UK inflation cools less than expected, traders lower bets on rate cut

British inflation slowed less than expected last month, fueling questions about the timing of the Bank of England starting to cut interest rates

Inflation in Britain slowed less than expected last month, fueling questions about the timing of the Bank of England starting to cut interest rates.
The British Office for National Statistics released on Wednesday that the CPI rose by 2.3% year-on-year in April. This was lower than the 3.2% increase in March. But it was higher than the 2.1% increase expected by the Bank of England and economists.
While inflation is now at its lowest level since the summer of 2021, signs of lingering price pressures may make Bank of England Governor Andrew Bailey and his colleagues even more reluctant to cut interest rates quickly.
Inflation in the services sector, which the Bank of England monitors closely, was 5.9%, little changed from 6% in March.

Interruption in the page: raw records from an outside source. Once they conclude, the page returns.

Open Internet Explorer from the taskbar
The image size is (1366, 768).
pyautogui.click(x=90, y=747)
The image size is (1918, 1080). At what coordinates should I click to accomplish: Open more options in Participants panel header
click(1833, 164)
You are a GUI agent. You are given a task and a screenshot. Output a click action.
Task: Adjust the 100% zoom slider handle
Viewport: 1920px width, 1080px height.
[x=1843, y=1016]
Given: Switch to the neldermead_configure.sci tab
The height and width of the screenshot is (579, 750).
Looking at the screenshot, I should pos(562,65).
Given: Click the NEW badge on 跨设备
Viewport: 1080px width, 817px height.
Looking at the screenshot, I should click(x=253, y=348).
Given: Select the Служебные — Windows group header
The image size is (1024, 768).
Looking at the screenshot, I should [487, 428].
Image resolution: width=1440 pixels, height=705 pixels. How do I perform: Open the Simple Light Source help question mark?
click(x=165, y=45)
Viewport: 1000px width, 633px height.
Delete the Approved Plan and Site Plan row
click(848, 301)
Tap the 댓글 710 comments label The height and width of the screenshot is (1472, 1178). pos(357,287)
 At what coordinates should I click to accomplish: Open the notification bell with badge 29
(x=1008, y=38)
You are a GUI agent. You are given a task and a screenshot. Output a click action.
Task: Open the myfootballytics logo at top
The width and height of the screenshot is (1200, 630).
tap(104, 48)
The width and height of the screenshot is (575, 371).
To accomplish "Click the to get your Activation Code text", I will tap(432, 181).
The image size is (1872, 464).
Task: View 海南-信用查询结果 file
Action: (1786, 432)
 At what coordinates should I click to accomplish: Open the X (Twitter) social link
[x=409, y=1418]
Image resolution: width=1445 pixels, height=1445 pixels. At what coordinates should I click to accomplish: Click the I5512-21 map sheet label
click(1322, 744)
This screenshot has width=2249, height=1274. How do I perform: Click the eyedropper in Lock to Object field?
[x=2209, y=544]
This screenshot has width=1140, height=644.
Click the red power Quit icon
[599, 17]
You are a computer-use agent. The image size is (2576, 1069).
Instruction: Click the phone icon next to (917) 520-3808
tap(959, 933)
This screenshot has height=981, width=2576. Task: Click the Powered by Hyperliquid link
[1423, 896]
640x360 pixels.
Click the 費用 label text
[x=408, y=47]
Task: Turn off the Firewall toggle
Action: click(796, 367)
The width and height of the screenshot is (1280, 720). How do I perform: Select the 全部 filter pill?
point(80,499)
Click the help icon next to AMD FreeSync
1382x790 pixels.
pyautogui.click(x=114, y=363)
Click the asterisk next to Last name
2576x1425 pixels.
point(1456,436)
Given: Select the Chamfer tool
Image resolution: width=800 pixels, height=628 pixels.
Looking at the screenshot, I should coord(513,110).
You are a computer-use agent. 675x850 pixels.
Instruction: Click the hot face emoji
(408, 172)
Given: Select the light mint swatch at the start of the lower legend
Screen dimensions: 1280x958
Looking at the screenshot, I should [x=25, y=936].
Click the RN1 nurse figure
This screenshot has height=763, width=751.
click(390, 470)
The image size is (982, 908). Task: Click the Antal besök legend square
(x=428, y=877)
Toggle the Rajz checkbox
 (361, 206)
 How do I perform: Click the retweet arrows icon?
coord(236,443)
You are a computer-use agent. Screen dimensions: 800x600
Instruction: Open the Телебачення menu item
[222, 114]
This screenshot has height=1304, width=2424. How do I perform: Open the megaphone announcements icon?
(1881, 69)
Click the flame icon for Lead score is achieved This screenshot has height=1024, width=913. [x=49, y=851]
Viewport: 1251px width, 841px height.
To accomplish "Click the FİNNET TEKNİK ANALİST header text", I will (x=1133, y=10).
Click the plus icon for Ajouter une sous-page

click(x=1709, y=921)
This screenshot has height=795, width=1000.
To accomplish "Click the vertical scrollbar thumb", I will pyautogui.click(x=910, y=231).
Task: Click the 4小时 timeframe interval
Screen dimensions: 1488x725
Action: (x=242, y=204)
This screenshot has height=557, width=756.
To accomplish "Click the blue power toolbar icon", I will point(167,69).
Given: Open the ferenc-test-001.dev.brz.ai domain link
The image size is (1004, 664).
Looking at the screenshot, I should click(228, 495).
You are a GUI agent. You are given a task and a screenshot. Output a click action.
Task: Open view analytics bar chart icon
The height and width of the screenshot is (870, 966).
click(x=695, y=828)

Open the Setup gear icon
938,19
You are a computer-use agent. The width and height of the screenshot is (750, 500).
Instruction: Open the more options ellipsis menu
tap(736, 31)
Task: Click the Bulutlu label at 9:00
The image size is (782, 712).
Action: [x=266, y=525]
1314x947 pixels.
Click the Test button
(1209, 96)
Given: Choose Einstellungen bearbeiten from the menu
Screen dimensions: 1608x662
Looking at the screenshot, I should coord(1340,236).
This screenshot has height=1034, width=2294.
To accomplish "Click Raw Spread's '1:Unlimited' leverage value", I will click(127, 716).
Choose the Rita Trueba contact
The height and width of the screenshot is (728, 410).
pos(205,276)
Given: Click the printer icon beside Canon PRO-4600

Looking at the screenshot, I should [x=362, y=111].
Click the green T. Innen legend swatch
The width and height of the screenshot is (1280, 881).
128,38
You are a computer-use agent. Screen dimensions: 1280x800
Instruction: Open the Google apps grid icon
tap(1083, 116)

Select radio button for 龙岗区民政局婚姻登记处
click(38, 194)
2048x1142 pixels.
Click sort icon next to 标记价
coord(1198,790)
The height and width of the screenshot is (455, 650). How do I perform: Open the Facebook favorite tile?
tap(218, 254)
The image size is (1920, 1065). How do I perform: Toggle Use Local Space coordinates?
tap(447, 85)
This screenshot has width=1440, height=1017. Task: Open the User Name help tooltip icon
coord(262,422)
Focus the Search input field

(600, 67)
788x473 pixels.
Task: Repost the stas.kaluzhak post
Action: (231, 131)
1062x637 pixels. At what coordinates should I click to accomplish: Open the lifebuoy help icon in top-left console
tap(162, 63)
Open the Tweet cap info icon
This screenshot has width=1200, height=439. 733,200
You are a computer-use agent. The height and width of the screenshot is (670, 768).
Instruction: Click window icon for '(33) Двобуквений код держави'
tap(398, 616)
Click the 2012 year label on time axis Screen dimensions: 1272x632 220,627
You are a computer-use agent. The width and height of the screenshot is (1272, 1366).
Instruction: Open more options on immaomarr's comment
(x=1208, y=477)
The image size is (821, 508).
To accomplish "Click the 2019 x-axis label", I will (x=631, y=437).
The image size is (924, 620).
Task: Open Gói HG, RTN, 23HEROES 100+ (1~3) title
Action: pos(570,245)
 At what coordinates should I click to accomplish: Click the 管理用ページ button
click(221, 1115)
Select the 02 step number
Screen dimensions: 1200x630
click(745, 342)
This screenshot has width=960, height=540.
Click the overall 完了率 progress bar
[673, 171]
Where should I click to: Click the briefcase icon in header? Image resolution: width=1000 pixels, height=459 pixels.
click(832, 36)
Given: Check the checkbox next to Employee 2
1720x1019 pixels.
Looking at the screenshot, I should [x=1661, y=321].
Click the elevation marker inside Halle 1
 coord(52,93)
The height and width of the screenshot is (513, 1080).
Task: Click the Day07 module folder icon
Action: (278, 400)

The core price index, which excludes volatile food and energy costs, fell to 3.9% from 4.2%.
With British inflation slowing less than expected, traders have sharply reduced their bets on interest rate cuts from the Bank of England. The market no longer expects a 100% chance of two 25 basis point interest rate cuts this year.
The market expects a 39 basis point rate cut before the end of the year – equivalent to one rate cut. The probability of a second rate cut is about 60%; on Tuesday, a 54 basis point cut was expected.